Cooper claimed that fraud is up by 30%, adding that, “we know that’s [only] the tip of the iceberg because most online crime like credit card and identity fraud goes unreported.”

The shadow Home Secretary said that if the Labour Party forms the next UK government after the next general election then it will launch a targeted response to digital crimes such as internet shopping fraud. She also committed a future Labour government to creating new legislation which would make identity theft a specific criminal offence that would be far easier to prosecute.

A report in July from the all-party home affairs select committee discovered that hackers who stole money online were receiving far shorter sentences than if they had physically robbed a bank.

“We need changes in the law to make it easier to prosecute identity theft,” said Cooper, “When the credit card companies and banks write off so much fraud we all lose out from higher charges,” adding that, “The police don’t have the skills, the equipment or the structures to cope. Families are already facing pressure and they will have to pay an ever higher price.”

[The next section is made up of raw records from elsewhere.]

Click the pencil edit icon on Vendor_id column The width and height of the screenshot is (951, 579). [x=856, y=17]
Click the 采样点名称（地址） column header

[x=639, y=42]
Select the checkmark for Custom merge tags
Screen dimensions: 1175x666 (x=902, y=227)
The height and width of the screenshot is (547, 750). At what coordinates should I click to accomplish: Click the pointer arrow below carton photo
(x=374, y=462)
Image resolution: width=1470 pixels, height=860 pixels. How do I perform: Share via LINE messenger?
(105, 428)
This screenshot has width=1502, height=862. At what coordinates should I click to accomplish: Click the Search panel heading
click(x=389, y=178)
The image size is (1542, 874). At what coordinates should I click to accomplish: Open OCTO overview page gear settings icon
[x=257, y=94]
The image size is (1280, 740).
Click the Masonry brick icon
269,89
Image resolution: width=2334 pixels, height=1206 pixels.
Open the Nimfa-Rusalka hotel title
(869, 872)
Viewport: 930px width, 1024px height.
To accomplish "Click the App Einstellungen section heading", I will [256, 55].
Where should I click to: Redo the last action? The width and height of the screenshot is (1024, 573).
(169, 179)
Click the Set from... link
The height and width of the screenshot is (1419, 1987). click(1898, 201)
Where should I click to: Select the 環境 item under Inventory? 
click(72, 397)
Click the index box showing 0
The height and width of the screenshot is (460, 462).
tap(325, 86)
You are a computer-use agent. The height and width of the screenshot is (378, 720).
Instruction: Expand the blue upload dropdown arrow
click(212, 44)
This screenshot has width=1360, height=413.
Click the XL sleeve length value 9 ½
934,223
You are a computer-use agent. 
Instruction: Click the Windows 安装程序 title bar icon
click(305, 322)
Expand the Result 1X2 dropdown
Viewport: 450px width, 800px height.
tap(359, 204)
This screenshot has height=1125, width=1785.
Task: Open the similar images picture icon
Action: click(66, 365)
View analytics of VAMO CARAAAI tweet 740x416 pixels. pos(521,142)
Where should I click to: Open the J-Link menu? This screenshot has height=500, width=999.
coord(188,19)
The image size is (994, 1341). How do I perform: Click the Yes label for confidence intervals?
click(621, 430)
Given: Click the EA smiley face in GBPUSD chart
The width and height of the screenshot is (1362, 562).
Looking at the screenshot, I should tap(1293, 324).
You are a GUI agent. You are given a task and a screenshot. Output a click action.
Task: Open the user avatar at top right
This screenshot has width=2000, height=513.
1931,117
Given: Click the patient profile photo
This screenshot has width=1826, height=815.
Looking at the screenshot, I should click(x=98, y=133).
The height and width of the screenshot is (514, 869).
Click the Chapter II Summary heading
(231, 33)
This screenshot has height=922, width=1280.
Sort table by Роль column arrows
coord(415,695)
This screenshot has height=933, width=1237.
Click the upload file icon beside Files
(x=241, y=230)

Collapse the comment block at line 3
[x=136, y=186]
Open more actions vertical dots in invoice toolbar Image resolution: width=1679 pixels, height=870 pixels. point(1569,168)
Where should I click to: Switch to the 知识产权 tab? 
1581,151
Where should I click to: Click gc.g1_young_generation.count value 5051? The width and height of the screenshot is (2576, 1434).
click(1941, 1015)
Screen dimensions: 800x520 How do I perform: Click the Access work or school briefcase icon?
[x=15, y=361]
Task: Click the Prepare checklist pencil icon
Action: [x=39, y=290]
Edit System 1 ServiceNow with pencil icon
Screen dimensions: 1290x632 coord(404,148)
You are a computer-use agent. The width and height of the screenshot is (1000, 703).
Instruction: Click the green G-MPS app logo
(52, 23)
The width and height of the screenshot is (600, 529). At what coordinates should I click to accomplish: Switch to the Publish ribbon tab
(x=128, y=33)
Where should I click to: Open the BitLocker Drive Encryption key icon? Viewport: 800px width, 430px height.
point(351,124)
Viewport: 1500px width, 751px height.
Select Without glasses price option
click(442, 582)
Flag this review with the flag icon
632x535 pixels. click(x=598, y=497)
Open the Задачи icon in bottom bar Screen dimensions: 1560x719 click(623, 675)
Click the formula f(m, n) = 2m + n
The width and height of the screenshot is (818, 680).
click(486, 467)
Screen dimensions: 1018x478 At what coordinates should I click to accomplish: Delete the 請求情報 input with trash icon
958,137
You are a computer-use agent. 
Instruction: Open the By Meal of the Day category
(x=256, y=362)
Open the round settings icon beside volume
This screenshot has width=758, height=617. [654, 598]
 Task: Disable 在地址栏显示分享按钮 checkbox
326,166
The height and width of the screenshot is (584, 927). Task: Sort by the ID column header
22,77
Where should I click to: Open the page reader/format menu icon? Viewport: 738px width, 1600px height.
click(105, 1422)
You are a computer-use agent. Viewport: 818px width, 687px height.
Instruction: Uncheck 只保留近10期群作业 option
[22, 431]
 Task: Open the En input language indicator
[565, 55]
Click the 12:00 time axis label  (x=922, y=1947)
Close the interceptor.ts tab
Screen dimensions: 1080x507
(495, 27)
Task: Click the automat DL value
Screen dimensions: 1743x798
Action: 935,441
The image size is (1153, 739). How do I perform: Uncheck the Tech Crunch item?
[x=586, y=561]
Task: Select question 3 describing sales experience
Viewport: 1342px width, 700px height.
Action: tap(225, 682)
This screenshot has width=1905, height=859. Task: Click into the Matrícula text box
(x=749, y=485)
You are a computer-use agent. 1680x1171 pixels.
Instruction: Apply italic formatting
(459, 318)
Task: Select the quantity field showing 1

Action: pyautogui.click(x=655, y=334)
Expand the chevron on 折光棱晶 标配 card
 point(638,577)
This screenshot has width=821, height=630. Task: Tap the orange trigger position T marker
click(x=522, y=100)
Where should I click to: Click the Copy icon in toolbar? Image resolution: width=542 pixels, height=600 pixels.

Cooper also committed her party to two major new initiatives which would help in the battle against online crime.

The first would be a new organisation charged with challenging online fraud. The industry-backed body – known as FraudWatch – would be modelled on the Internet Watch Foundation which already tackles some forms of online crime, especially with regard to children.

The second program, known as “Police First” would be based on Teach First and will look to recruit the best tech graduates into the police force in order to improve their ability to police cybercrime. Personally I wonder if this will work as I suspect police salaries may be too low to attract the best candidates?

Ms Cooper said, “We live our lives online now, but criminals know that too. It’s a big risk for business – online trade should be a big area for economic growth – and it’s a big cost for all of us. When the credit card companies and banks write off so much fraud we all lose out from higher charges.”

Cooper criticised the Education Secretary, Michael Gove, whom she accused of blocking the internet from being mentioned as part of school sex education lessons. She said the secretary, and the coalition government as a whole, had not, “faced up to the 21st century pressures on our children.”

She instead claimed that a Labour government would update the curriculum to include the web and said such  lessons would be compulsory – “We need a Labour government to make sure there is updated sex and relationship education for boys and girls – zero tolerance of violence.”